According to the 2019 Kenya National Bureau of Statistics (KNBS) census data, about four in 10 (38 per cent) of the youth (below 35) are unemployed.
For those who are in formal employment, it is likely they are earning less than Sh50,000 going by the 2018 KNBS data, which indicates that seven in 10 employees in the formal sector earn less than that figure.
The average Kenyan pay in the formal sector is between Sh20,000 and Sh29,999, which when compared with the increasing cost of living expenses leaves little or nothing for saving or investing.
“Those two numbers (unemployment rate and median income) will explain (why they are not saving or investing),” says Nderi.

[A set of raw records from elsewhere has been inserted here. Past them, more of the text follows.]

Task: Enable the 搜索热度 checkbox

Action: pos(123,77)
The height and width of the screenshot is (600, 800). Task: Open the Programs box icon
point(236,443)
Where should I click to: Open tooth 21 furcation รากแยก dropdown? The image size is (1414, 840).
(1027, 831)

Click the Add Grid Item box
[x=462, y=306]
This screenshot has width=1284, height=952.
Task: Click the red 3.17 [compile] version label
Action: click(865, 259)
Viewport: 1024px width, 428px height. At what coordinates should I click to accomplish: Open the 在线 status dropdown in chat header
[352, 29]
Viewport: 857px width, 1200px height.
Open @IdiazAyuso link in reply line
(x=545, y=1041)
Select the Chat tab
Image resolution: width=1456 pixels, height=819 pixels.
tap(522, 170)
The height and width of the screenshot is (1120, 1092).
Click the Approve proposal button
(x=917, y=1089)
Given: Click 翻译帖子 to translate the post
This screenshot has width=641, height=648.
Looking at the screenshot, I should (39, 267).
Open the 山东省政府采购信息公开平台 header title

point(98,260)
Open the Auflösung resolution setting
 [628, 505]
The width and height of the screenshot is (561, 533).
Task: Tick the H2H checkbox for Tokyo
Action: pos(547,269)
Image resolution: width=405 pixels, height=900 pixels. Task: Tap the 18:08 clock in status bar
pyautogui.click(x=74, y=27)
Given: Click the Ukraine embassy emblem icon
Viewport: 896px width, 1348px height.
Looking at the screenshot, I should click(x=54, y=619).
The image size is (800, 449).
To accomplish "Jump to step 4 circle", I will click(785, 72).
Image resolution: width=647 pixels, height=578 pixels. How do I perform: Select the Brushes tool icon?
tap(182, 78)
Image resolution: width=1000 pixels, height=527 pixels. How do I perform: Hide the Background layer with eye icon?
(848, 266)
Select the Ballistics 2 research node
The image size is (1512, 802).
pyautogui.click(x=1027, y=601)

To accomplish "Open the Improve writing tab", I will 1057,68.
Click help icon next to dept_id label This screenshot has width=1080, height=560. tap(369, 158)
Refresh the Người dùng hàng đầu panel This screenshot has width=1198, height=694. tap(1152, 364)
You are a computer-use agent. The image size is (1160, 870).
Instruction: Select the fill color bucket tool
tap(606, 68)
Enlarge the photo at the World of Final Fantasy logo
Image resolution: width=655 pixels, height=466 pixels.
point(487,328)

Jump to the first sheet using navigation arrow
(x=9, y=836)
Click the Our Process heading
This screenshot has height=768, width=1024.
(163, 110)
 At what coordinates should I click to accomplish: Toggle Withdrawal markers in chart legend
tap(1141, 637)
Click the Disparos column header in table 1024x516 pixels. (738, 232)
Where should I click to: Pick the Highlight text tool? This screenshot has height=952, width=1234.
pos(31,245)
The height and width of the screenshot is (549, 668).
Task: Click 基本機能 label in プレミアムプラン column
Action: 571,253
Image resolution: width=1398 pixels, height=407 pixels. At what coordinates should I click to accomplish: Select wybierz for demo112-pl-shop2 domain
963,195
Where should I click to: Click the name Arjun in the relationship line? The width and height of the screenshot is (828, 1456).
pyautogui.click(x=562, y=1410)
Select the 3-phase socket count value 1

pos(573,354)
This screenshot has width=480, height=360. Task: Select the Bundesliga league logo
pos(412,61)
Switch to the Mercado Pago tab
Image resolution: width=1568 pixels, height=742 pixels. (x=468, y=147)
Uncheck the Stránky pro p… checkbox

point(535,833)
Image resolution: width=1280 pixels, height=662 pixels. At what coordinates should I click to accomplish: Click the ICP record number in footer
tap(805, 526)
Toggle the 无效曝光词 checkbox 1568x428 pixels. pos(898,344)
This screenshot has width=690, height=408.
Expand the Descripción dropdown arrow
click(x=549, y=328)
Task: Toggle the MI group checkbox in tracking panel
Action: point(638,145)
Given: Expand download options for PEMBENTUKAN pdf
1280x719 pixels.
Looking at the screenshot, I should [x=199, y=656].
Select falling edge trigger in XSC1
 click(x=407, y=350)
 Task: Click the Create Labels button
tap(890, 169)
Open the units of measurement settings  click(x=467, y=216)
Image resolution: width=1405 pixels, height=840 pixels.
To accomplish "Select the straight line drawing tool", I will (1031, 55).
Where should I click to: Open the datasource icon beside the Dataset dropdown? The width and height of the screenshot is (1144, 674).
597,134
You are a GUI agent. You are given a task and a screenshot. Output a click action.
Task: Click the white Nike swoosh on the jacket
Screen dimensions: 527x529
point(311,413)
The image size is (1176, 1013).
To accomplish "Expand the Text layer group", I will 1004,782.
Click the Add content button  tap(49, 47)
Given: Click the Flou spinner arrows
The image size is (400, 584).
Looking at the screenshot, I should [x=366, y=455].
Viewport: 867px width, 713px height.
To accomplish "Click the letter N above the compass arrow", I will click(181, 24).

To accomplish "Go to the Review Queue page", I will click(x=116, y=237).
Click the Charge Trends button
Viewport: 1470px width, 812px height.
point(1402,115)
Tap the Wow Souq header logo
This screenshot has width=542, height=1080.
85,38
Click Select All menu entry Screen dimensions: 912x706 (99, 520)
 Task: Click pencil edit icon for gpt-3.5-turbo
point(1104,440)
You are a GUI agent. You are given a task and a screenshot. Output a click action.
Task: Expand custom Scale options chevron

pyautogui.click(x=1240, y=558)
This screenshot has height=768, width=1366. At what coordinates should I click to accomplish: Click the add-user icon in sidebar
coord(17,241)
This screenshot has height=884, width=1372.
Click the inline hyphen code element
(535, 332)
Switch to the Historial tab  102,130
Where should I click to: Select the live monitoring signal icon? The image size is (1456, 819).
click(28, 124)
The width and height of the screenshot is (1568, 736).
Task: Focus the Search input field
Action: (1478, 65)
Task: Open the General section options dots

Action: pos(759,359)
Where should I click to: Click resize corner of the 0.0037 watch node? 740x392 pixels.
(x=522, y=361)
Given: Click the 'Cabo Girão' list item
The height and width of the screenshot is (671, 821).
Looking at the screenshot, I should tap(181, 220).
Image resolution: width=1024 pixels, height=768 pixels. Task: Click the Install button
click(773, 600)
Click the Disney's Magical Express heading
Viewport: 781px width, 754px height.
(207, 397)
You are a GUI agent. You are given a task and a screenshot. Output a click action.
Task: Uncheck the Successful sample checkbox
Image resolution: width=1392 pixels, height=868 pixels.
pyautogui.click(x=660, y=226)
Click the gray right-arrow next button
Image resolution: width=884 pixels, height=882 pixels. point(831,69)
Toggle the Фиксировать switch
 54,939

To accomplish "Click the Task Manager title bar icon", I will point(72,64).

While the unemployment rate in the country and the median pay can be blamed for the growing trend of the younger generation not saving and investing enough, a survey by market research and consulting firm Ipsos shows a not so sound spending behaviour among millennials who are burdened by loans.
The survey shows the youth borrow as much for daily needs as for investment. “When asked to give reasons for borrowing, 35 per cent of the respondents indicated see capital or expansion of business; it is interesting to note that food expenditure (25 per cent), school fees (22 per cent), 13 per cent for hospital bills and 10 per cent for rent payment,” notes the survey.
The data was collected between June 18 and 25 this year.
In 2017, Geopoll published a survey titled The Spending Habits of Youth in sub-Saharan Africa, which polled this cluster of the population in Kenya, Ghana, Uganda, Nigeria and Uganda.
According to the survey, personal care was the leading expenditure of youth across all the five countries.
Over 50 per cent of youth income in Kenya went to personal care items followed by investments (more than 20 per cent), with gambling and entertainment sharing less than 10 per cent of the income.
“Although youth unemployment hovers around 12 per cent in sub-Saharan Africa, young Africans with jobs are taking charge of their future by saving towards education with over 34 per cent of their monthly spend being set aside for this,” reads the survey.
Sociologist Loice Noo says when one is young, their mindset is not quite focused on the future.
“They tend to do anything that will give them pleasure,” she says.
She says in the past when the family was a strong unit, people valued resources, and there was a lot of guidance on how investing or saving can be done.
Noo, however, noted that there is still a crop of parents and guardians today who will save and invest for their children.
While this is wise, the downside is that some will expose their children to the benefits of these investments and savings early in their life and so they will see no desire to save or invest on their own.